Fed Quick Analysis: Three hawkish taper twists set to lift dollar

  • The Federal Reserve announced tapering worth $15 billion/month, but beginning already in November. 
  • Flexibility in the tapering program allows increasing the pace later on. 
  • Comments on inflation are less confident.

The devil is in the details – while the Fed has been preparing markets for its tapering decision for months, there are still three hawkish twists that could push the dollar higher.

First, the process begins already this month, contrary to expectations of kicking it off in December, when markets are quieter.
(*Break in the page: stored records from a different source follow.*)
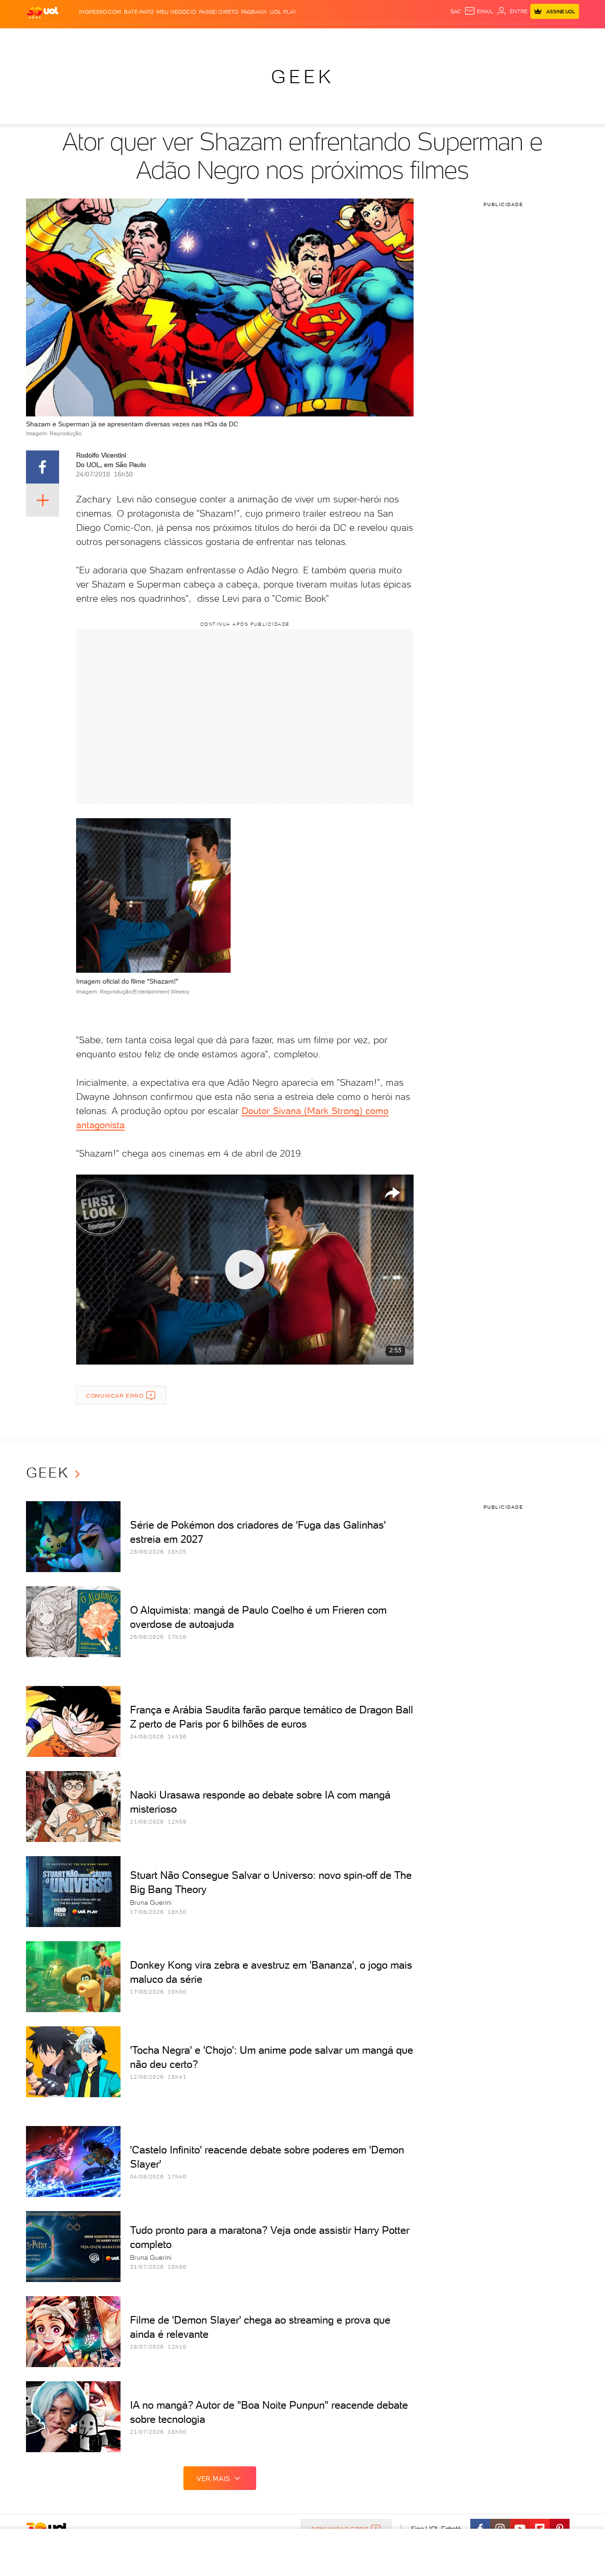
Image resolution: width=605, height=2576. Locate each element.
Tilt (393, 38)
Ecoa (409, 38)
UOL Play (283, 12)
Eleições (101, 38)
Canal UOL (437, 38)
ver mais (213, 2478)
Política (164, 38)
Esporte (281, 38)
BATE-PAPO (139, 12)
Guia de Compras (562, 38)
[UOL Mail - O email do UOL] (478, 11)
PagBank (254, 12)
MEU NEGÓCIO (176, 12)
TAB (485, 38)
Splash (310, 38)
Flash (73, 38)
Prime (502, 38)
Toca (522, 38)
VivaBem (372, 38)
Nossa (467, 38)
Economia (225, 38)
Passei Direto (218, 12)
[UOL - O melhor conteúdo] (42, 12)
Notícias (133, 38)
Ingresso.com (100, 12)
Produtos (44, 38)
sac (455, 11)
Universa (340, 38)
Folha (254, 38)
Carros (193, 38)
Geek (302, 76)
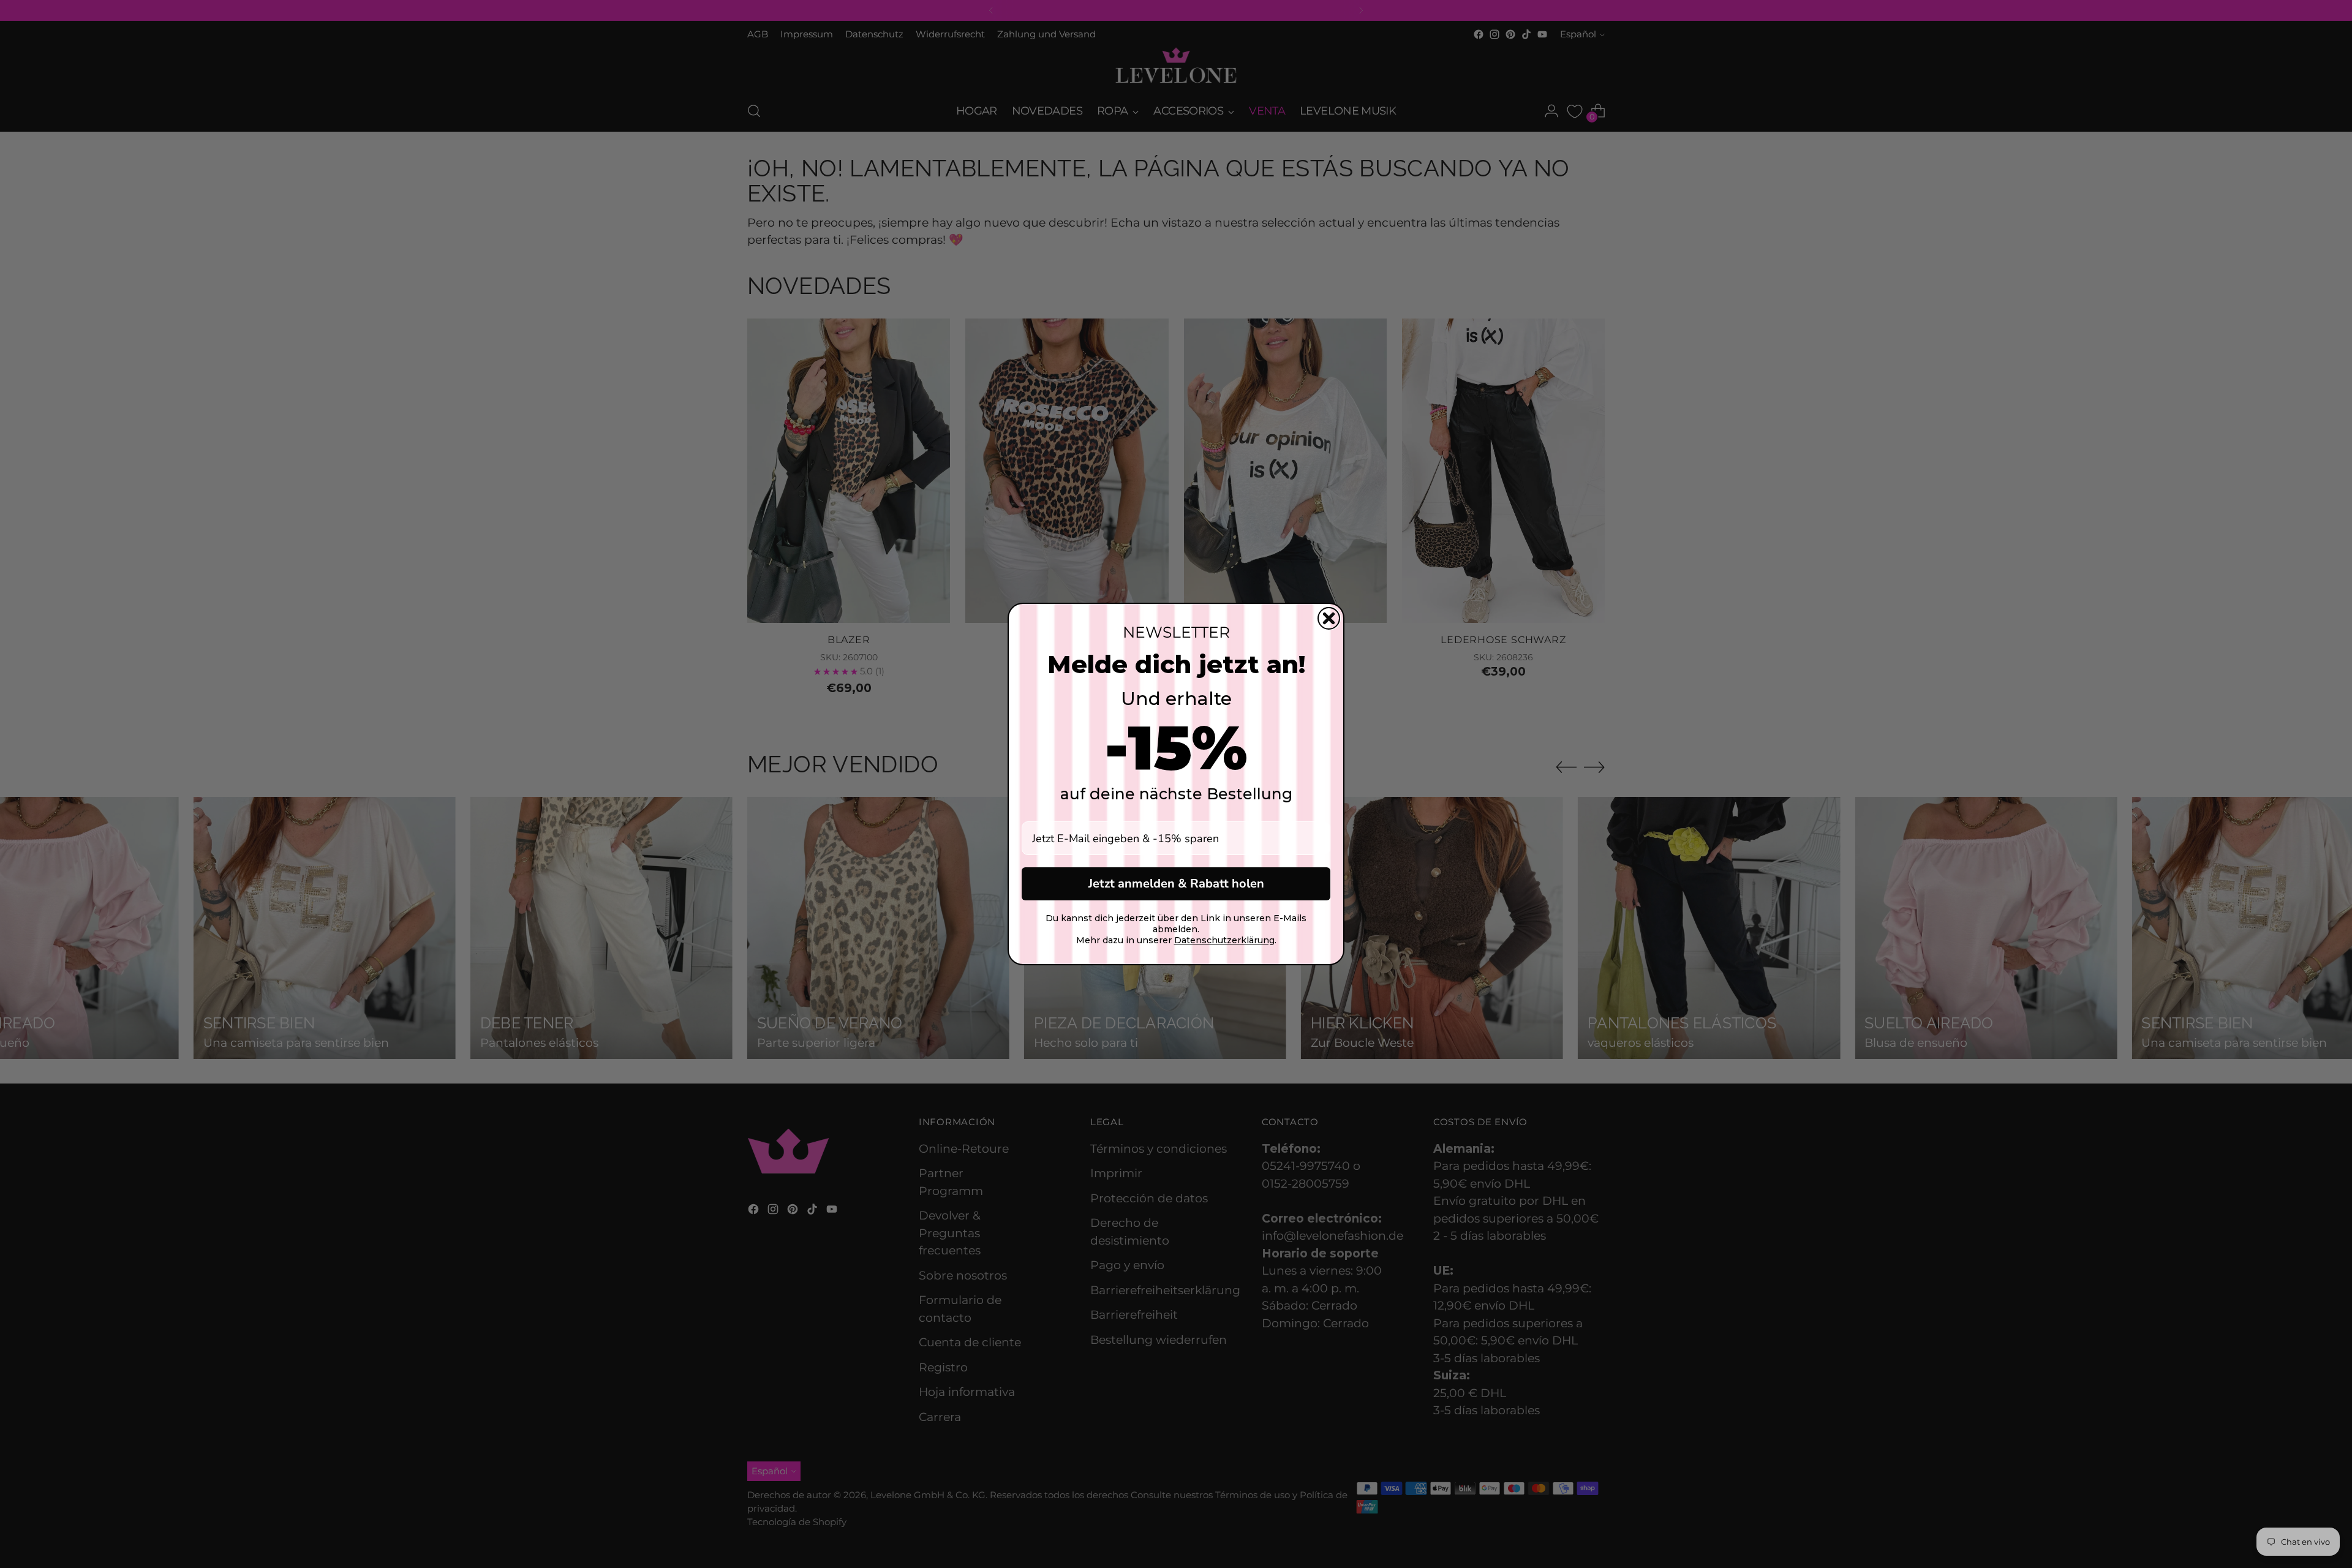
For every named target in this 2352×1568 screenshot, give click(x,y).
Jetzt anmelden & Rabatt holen (1176, 883)
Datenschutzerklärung (1224, 940)
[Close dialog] (1329, 618)
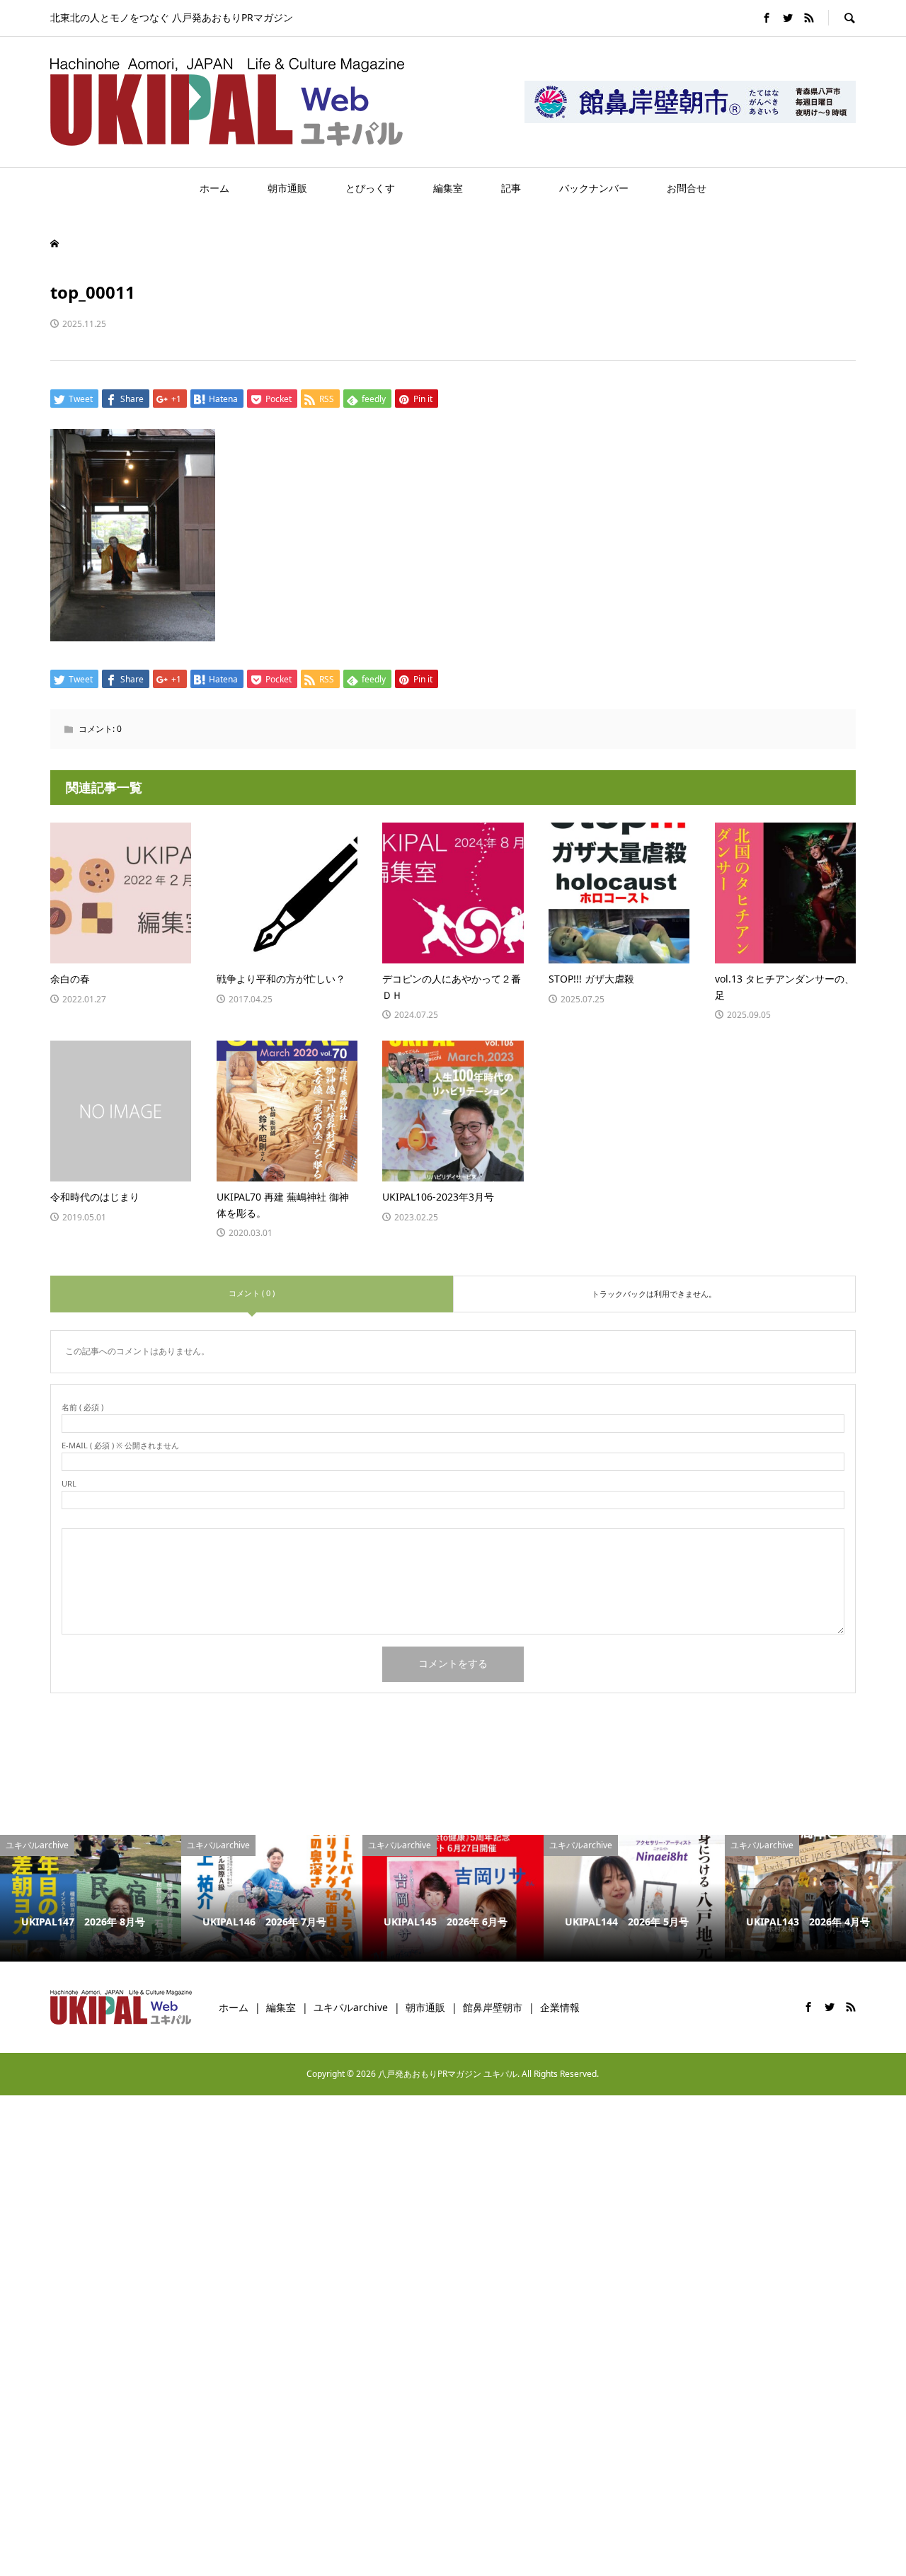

Kicking it off early means being able to end it earlier on and raise interest rates sooner rather than later.

Secondly, and more importantly, the Fed has laid out its path for cutting bond-buying in the next two months. What happens next? While central banks and especially the Fed prefer being predictable, there is room for flexibility. They are explicitly ready to adjust the pace.

Third, the comment on inflation is less certain, showing some worries that prices rises could remain elevated: "Inflation is elevated, largely reflecting factors that are expected to be transitory" (emphasis added). Beforehand, it was "largely reflecting transitory factors." Only a nuance? Not exactly, markets are watching every word and every subtle change. 

Overall, the Fed delivered a $15 billion/month tapering as expected but these three details are pointing to an earlier "lift-off" – rate hikes – and that is the bottom line for markets. 

For the dollar, it means the knee-jerk reaction to the downside is likely the wrong one. While a lot depends on the words of Fed Chair Jerome Powell and on analysts' interpretations, the initial take is dollar-positive.